本研究结果与文献中已报道达氏鲟的形态特征比较分析，发现有部分不同的地方。在可数性状方面的不同见表2。造成可数性状差异的原因除了与样本量大小有关外，还可能与样本鱼的规格大小有关，如本研究中所测样本鱼均为1龄达氏鲟幼鱼，体长范围为33.7～48.9 cm；而四川省水产资源调查组[23]所测样本鱼既有幼鱼，又有性成熟成鱼，体长范围为6.1～108.1 cm。达氏鲟幼鱼和成鱼在可数性状上存在差异，如鳃耙数随着体长的增长而增加[23]，在其他鱼类也是类似的情况，如鲢的鳃耙数随全长增长的变化曲线呈一弧形，而鳙几乎呈一直线，两者鳃耙数都是发育过程前期增长快[24]；尼罗罗非鱼在体长5.6～35.0 mm时，鳃耙数随身体增长而增加[25]。无论尼罗罗非鱼还是达氏鲟，鳃耙数目远小于鲢鳙，可能与其滤食能力不及鲢鳙强有关。在可量性状方面，除头长/眼间距外，其他诸如体长/体高、体长/头长等参数的变动范围，本研究所得结果与四川省水产资源调查组[23]吻合；但本研究与四川省水产资源调查组关于头长/眼间距的研究结果分别为2.70～3.29和2.9～3.7，造成这一差异的原因除了与所测样本鱼的规格和样本量大小有关，还可能与测量方法有关。如本研究的测量方法遵照养殖鱼类性状测定的国标方法GB/T 18654.3—2008中的眼间距规定，即眼间距为左右两眼眶上缘的直线距离，而20年前四川省水产资源调查组[23]关于眼间距的测量起始点尚不清楚，不排除是由参数测量起始点不同而导致的结果差异。

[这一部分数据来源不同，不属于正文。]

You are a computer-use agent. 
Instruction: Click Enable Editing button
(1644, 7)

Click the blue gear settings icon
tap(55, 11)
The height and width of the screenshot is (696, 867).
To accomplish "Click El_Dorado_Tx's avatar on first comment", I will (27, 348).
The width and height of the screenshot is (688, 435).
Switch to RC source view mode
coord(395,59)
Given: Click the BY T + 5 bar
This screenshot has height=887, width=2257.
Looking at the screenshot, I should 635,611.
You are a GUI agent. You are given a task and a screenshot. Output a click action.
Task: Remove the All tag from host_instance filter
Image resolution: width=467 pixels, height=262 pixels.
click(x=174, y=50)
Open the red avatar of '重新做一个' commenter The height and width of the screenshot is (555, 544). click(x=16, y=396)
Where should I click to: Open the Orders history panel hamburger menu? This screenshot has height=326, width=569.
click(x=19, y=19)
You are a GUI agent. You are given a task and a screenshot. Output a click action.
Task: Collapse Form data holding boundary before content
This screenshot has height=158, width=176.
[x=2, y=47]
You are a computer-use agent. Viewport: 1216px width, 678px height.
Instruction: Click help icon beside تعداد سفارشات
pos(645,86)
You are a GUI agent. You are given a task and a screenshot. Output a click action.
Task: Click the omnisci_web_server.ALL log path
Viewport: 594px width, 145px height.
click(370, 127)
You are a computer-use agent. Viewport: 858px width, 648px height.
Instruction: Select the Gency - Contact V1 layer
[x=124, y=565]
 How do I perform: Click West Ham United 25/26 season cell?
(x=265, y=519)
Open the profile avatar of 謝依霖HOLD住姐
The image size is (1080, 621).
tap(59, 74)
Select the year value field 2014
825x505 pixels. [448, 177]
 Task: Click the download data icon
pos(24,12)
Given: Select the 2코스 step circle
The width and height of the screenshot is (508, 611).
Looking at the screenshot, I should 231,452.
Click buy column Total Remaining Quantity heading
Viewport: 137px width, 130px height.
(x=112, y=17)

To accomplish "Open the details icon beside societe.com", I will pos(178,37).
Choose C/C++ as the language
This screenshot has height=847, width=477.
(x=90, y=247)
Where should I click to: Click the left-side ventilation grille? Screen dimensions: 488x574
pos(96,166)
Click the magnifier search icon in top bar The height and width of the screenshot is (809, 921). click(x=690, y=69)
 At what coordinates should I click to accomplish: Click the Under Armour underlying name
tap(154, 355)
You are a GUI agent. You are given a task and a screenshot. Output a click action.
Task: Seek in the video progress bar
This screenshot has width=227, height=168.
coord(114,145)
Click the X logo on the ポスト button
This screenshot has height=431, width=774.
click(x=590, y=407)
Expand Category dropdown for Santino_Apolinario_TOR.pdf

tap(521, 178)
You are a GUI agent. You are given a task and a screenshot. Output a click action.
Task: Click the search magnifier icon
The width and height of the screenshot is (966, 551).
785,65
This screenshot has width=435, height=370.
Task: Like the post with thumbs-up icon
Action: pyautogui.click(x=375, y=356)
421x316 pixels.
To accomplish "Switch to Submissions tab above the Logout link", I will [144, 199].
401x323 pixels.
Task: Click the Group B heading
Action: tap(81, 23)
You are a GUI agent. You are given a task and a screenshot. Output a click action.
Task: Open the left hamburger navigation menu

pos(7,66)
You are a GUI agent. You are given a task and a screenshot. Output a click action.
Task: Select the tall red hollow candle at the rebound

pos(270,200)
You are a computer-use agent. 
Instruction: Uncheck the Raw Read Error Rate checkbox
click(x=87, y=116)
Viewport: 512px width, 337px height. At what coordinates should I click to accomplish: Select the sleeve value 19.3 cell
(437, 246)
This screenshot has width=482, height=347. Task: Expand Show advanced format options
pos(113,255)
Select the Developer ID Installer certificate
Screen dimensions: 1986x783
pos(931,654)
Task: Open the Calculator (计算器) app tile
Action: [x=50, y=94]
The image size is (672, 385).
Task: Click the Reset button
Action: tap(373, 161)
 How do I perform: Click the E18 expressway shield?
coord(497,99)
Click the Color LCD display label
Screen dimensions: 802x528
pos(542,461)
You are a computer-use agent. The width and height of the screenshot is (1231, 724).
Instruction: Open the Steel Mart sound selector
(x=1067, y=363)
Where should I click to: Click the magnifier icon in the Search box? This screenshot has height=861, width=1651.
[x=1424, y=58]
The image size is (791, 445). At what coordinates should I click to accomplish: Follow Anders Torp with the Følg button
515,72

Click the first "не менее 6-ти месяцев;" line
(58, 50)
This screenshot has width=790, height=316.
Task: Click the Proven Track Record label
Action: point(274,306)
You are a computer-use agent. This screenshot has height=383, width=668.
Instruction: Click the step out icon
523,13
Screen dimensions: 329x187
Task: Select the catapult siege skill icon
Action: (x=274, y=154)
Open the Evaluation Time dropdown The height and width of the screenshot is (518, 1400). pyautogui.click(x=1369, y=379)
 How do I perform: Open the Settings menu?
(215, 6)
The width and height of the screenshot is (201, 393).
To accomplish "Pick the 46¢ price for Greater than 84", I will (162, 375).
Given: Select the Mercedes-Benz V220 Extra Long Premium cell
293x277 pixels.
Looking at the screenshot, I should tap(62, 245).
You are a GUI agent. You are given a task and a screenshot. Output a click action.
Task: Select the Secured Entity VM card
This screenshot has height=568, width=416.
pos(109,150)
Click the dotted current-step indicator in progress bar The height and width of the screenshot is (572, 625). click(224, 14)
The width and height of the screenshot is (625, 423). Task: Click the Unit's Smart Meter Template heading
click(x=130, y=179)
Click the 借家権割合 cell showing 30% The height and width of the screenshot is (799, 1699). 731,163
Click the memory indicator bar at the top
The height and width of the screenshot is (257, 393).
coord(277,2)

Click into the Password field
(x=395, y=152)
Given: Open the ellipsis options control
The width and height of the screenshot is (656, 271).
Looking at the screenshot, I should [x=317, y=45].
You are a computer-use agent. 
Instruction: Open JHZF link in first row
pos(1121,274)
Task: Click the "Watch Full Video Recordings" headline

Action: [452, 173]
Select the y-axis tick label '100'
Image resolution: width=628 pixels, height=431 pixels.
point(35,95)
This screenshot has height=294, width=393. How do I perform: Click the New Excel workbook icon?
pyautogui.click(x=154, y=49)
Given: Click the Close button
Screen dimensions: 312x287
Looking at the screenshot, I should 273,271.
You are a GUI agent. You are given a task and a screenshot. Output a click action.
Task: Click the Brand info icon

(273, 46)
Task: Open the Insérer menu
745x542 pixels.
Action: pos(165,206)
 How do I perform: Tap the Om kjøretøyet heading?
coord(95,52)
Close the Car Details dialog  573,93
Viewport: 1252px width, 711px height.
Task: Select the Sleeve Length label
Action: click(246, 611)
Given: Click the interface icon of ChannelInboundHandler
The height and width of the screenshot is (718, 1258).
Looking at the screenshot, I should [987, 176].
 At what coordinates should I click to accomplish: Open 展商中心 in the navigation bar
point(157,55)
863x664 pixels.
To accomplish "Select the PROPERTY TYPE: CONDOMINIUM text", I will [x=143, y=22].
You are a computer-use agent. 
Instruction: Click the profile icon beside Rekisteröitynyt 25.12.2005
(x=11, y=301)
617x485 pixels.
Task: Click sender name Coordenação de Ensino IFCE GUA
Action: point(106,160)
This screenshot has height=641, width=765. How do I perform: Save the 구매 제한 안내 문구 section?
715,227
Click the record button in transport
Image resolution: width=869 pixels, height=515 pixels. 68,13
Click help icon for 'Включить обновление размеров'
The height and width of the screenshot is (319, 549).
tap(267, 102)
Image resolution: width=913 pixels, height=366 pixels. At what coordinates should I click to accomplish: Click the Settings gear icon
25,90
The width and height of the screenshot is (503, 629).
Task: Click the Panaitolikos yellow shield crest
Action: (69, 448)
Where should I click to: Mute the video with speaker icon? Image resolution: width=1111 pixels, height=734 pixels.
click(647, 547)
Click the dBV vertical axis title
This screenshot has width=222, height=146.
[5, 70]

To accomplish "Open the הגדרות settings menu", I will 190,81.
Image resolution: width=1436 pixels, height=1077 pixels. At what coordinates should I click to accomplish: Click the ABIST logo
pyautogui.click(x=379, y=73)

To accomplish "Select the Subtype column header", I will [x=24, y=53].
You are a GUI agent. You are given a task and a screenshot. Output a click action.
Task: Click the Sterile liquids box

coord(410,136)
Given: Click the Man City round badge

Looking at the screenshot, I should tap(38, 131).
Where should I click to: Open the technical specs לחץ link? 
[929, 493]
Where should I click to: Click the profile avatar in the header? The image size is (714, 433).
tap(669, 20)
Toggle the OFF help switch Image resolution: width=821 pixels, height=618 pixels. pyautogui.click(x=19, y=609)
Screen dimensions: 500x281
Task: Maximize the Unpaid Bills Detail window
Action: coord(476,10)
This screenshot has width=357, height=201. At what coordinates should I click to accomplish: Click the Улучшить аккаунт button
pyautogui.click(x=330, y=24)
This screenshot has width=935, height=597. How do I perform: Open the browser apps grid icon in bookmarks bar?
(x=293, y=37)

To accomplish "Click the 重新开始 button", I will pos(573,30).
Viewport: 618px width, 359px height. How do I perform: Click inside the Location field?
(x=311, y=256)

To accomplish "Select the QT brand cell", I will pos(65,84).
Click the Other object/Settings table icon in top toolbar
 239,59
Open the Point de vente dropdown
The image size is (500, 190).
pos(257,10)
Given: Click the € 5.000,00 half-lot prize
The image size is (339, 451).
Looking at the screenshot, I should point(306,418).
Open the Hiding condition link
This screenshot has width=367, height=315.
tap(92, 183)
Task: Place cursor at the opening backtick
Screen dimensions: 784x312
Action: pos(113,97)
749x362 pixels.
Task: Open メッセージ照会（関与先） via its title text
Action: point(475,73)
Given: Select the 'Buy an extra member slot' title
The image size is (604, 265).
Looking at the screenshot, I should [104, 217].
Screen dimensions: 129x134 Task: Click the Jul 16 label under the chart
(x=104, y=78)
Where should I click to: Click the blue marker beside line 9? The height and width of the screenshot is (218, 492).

表2 达氏鲟可数性状的比较Tab.2 Comparsions of countable parameters of Acipenser dabryanus

3.2 同工酶表达的组织特异性

本研究发现达氏鲟的各种组织中均能检测到LDH和MDH同工酶的表达，说明达氏鲟体内LDH和MDH同工酶分布比较广泛。从实验结果来看，两种同工酶在达氏鲟组织中的表达具有组织特异性，即一种同工酶在同一个体的不同组织器官中表达的酶带数和表达活性程度不同。如LDH在达氏鲟心脏中共检测到7～9条酶带，而在肌肉中共检测到2～4条酶带，图中酶带颜色深浅程度不同和染色时两种组织的显色快慢佐证了LDH酶带在心脏中表达活性相对比在肌肉中表达活性更强。除了LDH同工酶，MDH同工酶的表达也表现出组织特异性，如本研究中眼睛晶状体组织MDH酶带表达程度相对比肌肉中强。同工酶是基因表达的产物，其表达受到温度、压力、激素、氧容量和营养等内外因素的时空调控，致使其基因在各组织间的表达时间和强度不相一致，造成了不同组织同工酶酶谱的特异性[26]。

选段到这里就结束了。